__EXERCISE A__
Copy out the passage on community water conservation word for word, everything from "1. Community Water" down to "susceptible to drought.".

Our environment commitments extend to our communities
through interventions to promote water conservation in
water-stressed areas and transitioning to renewables in rural
areas. We are working with local communities to promote
water recycling and conservation since our manufacturing
sites are located in water stressed regions. Ultimately, we
aim to help these communities build and manage their own
water efforts in the future.

1. Community Water Resilience Programme:

Water scarcity is a significant challenge across many
regions of India, especially in drought-prone areas
where communities rely heavily on rainfall for agriculture
and daily needs. Considering this urgent issue, the
Company recognised water usage and availability as
an environmental risk. Using the Aqueduct™ Water
Risk Atlas (Aqueduct 3.0) to evaluate its manufacturing
locations, the Company discovered that its plant
in the Shirur block of Ranjangaon, Pune, was in a
high water-stress zone. With average annual rainfall
below 550 mm, the region is susceptible to drought.
Kendur, one of the villages amongst 11 that were
identified as high water-stressed, has a water stress
score between 4 and 5 on the Water Risk Atlas. In
response, the Company launched a water conservation
and management initiative in collaboration with the
Water for People India Trust to enhance regional water
sustainability, support local farmers, and promote
efficient agricultural practices. Hydrogeological
studies were conducted, and Kendur was also chosen
as the pilot site due to its unique topography, which
features hilly ridges and narrow plateaus that are
suitable for watershed development. Launched in the
first quarter of 2024 (January-March), the project
implemented a ridge-to-valley watershed approach
that included rainwater harvesting, desiltation,
and the construction of deep contour trenches,
sunken ponds, check dams, and gabion structures
designed to capture and store rainwater during the

monsoon season and reduce runoff. In addition
to developing physical infrastructure, the project
emphasised community engagement and training in
sustainable water and agricultural practices amongst
farmers. These efforts aimed to build local capacity
for managing water resources and adapt to climate
variability. During the July-August 2024 monsoon,
the region experienced favourable rainfall, and the
interventions successfully captured significant volumes
of water. The local farming community reported
improved access to water for agriculture, attributed
to enhanced rainwater harvesting and groundwater
recharge. The programme plans to extend similar
initiatives to cover all 11 additional water-stressed
villages over the next 3 to 5 years. This expansion
will include community engagement, training in
climate-resilient farming techniques, and awareness
programmes for sustainable water use. Approximately
1,100 households and over 4,800 individuals in Kendur
village benefited from improved access to water for
agriculture, domestic use, and drinking. This initiative
lays the foundation for lasting, community-led water
sustainability and helps rural populations better adapt
to changing environmental conditions.

__RECORDS FOR THIS TASK__
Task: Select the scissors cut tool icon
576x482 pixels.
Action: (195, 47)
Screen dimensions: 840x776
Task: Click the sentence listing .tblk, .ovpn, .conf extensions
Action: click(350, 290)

__EXERCISE B__
Present every line of the listing as a numbered list, skipping any blank lines.

__FINAL ANSWER A__
1. Community Water Resilience Programme:

Water scarcity is a significant challenge across many
regions of India, especially in drought-prone areas
where communities rely heavily on rainfall for agriculture
and daily needs. Considering this urgent issue, the
Company recognised water usage and availability as
an environmental risk. Using the Aqueduct™ Water
Risk Atlas (Aqueduct 3.0) to evaluate its manufacturing
locations, the Company discovered that its plant
in the Shirur block of Ranjangaon, Pune, was in a
high water-stress zone. With average annual rainfall
below 550 mm, the region is susceptible to drought.

__FINAL ANSWER B__
1. Task: Select the scissors cut tool icon
2. 576x482 pixels.
3. Action: (195, 47)
4. Screen dimensions: 840x776
5. Task: Click the sentence listing .tblk, .ovpn, .conf extensions
6. Action: click(350, 290)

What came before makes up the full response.